SINT MAARTEN (PHILIPSBURG) – In Monday’s publication of the Daily Herald, a letter from CFT with respect to the draft budget of Country St. Maarten is discussed in which CFT advises to increase the maximum ZV/OV wage limit, from less than ANG 68,000 to ANG 120,000.
Such an adjustment would significantly increase the number of SZV insured. As the medical insurances from private insurance companies are prolonged on a calendar year basis, this creates huge problems for all those (and their employers) who would now retro-actively fall under the ZV/OV coverage.

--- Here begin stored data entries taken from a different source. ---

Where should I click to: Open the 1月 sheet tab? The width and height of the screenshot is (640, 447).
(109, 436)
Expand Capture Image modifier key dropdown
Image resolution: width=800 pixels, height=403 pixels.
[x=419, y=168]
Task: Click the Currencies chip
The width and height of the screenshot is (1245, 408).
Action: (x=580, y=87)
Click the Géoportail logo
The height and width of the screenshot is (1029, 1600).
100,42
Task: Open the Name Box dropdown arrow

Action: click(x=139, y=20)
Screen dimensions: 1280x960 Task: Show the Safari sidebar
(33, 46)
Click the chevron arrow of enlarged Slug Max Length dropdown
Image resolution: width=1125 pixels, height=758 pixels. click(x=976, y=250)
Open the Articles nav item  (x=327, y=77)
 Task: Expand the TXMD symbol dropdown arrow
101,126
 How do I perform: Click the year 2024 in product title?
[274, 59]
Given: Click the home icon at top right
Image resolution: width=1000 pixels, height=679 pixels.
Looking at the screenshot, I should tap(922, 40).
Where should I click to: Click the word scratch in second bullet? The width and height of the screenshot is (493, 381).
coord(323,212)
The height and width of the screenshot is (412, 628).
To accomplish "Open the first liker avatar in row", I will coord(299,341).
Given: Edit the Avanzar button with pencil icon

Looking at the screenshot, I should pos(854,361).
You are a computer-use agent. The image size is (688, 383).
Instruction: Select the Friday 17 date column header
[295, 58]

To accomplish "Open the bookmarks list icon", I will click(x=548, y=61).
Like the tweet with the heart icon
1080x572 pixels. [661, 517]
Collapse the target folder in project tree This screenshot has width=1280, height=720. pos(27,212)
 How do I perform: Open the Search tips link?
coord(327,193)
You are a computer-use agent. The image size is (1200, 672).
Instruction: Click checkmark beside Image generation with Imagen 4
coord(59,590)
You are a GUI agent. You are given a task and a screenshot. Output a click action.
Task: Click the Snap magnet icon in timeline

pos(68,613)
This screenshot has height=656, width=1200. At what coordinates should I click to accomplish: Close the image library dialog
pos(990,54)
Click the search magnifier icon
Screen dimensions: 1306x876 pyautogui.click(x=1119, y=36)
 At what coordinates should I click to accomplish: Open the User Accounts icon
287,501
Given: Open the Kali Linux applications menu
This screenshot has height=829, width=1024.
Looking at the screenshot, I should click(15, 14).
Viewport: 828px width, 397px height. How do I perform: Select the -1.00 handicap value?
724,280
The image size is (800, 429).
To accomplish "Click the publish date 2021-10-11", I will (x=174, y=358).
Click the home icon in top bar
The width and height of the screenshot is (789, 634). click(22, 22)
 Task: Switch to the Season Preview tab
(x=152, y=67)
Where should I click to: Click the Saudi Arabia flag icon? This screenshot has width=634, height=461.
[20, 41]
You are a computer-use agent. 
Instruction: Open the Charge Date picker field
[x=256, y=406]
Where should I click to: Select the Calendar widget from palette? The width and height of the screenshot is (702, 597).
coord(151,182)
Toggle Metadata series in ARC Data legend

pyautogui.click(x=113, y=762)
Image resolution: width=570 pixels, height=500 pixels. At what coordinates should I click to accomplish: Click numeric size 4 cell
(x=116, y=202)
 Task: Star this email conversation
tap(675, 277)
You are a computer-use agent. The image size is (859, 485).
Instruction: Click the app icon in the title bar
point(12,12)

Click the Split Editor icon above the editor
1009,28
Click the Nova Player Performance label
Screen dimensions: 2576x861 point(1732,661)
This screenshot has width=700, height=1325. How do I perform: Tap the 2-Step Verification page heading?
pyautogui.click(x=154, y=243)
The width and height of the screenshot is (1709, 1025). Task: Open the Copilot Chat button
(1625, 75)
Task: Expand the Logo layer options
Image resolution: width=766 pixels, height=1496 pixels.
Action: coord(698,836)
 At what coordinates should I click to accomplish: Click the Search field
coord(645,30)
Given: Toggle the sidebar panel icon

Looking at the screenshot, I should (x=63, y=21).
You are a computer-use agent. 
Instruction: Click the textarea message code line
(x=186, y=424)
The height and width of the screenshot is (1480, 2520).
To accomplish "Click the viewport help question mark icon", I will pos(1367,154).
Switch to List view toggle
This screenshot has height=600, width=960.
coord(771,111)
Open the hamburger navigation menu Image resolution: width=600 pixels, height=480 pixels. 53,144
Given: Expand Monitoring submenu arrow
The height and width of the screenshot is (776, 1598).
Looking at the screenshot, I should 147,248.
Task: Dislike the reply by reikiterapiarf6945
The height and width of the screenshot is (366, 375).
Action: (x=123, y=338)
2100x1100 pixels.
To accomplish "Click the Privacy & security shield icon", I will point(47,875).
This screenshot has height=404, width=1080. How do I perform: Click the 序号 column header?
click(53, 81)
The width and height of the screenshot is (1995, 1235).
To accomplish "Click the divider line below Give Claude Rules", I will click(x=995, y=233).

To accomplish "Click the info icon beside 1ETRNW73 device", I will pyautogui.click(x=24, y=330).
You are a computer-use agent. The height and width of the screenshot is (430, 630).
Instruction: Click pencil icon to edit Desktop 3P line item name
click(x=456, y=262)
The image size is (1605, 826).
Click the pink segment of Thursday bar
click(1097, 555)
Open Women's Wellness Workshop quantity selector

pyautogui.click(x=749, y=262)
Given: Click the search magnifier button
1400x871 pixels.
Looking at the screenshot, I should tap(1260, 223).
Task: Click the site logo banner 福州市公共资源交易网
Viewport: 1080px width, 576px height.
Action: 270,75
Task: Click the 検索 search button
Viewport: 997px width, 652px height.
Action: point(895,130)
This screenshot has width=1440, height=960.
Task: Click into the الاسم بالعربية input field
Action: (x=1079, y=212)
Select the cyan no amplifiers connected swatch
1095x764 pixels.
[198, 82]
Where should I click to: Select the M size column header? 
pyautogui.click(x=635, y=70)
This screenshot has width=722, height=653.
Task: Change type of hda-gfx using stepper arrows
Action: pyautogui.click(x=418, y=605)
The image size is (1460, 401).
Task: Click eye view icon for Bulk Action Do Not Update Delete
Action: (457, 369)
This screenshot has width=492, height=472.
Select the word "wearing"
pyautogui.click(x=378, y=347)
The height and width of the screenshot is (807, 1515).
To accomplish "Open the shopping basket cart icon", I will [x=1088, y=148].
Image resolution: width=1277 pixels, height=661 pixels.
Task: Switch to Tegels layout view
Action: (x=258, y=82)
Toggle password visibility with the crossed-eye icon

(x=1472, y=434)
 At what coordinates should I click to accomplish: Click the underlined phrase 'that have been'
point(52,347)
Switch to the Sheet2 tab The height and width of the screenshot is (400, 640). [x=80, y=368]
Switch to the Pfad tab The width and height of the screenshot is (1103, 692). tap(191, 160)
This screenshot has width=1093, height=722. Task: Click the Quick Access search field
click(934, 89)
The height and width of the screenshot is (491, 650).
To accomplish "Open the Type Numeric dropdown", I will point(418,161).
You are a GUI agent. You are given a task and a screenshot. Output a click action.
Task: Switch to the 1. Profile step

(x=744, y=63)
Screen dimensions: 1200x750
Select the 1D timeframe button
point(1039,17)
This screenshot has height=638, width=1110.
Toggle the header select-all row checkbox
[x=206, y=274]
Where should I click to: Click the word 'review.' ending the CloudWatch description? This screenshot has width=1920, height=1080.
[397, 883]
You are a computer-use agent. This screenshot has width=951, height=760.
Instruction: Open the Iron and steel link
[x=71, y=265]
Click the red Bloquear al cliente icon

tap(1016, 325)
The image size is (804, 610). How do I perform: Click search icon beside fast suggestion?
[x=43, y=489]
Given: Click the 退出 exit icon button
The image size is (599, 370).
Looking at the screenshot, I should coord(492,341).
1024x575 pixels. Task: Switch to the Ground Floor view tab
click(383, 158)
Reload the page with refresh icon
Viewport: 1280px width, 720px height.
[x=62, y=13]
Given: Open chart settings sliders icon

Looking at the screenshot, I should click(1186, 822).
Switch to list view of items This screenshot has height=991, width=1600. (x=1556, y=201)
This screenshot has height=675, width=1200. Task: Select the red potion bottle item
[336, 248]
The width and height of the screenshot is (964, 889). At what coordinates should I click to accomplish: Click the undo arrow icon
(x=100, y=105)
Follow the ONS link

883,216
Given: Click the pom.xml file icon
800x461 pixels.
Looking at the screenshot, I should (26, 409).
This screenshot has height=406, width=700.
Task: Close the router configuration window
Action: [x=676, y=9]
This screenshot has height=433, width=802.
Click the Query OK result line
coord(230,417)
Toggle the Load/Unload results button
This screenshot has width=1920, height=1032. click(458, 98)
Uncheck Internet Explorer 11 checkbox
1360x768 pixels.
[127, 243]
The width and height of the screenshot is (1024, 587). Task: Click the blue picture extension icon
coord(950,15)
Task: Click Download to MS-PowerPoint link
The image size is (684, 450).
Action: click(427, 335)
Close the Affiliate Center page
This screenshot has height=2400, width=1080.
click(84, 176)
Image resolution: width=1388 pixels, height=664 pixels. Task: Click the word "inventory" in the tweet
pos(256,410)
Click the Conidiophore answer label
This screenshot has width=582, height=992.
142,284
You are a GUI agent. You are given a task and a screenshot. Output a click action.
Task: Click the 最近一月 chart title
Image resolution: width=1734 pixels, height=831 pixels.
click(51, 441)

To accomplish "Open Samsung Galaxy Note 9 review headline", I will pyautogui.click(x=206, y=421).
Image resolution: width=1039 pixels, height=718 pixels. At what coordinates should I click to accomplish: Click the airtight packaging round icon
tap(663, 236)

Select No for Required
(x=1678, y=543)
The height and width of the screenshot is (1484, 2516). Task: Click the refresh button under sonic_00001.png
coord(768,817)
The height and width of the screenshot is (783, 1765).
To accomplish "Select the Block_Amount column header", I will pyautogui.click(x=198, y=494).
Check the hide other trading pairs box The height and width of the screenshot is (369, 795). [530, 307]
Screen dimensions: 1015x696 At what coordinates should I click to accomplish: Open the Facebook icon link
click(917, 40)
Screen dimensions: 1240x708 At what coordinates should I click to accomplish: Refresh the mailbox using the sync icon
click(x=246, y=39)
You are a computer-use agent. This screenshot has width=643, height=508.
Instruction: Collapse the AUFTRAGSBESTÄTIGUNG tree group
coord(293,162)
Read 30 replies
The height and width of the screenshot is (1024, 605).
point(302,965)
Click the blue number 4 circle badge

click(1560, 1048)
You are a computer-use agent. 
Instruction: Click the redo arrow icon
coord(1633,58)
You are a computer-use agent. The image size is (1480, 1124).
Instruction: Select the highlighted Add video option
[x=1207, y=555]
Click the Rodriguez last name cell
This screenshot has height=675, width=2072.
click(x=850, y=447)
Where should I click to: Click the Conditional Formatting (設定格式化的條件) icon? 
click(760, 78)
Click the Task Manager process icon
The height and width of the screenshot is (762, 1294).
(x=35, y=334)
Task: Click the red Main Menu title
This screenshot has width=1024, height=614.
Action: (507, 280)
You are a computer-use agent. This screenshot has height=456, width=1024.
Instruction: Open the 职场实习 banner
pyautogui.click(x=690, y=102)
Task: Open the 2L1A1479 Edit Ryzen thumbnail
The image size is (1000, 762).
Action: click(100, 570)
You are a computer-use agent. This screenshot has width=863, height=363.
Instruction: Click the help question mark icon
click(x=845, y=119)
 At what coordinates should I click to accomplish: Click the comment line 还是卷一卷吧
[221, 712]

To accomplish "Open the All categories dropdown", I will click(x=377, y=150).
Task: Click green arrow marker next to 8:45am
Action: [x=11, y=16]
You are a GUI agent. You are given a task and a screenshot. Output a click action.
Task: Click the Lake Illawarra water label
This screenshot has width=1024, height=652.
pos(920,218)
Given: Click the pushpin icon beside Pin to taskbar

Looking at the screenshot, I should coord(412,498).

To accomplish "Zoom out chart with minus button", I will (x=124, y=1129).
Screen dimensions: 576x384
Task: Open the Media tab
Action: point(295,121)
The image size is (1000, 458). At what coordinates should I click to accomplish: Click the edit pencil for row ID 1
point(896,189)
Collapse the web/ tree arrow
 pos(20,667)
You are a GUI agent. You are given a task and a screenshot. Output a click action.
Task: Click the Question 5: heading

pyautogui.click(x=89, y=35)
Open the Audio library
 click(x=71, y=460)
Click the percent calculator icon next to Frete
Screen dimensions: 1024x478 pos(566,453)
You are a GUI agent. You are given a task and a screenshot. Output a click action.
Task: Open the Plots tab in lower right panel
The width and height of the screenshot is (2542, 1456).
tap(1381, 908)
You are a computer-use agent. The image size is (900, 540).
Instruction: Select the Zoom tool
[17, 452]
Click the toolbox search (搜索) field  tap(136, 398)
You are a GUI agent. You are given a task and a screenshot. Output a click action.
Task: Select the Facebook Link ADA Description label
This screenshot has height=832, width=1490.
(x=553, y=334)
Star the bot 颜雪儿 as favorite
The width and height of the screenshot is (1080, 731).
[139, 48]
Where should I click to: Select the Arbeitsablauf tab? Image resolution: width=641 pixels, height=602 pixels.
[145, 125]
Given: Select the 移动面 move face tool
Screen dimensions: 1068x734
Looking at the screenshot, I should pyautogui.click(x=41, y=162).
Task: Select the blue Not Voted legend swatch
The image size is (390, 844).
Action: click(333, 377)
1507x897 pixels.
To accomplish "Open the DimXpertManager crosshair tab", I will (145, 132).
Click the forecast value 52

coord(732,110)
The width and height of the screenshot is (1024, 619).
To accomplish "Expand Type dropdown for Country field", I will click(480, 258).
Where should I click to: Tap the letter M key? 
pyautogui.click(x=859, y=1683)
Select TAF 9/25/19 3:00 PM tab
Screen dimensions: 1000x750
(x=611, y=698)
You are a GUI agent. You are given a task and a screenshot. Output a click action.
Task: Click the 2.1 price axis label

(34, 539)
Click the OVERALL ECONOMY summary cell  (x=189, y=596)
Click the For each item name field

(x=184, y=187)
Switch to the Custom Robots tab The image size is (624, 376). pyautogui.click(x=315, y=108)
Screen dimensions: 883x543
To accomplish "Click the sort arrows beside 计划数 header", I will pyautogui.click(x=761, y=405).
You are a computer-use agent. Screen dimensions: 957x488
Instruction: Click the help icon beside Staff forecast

The premiums for private medical insurance have become due (and most have been paid) as per 1 January 2021 and may not be (completely) refundable. For those employers that offer their non-SZV insured employee’s private medical insurance, this will result in double premiums, unless the insurance companies agree to retro-active cancellations and corresponding refunds.
In addition, SHTA questions whether the increased activity needed from SZV’s offices has been addressed and appropriate capacity has been planned for.
Moving from a decision not to adjust the wage limit for 2020 to an increase of 75% in 2021(close to doubling the limit) can be considered a drastic change. SHTA advises to postpone any decision making with respect to increasing the maximum wage limit for ZV/OV so that the private sector and its employees can properly anticipate the effects of such an adjustment.
The association is of the opinion that this adjustment should be part of the discussion of a sustained National Health Insurance discussion. Last but not least, by law as well as well as by international stipulations, stakeholder consultation is required on this topic.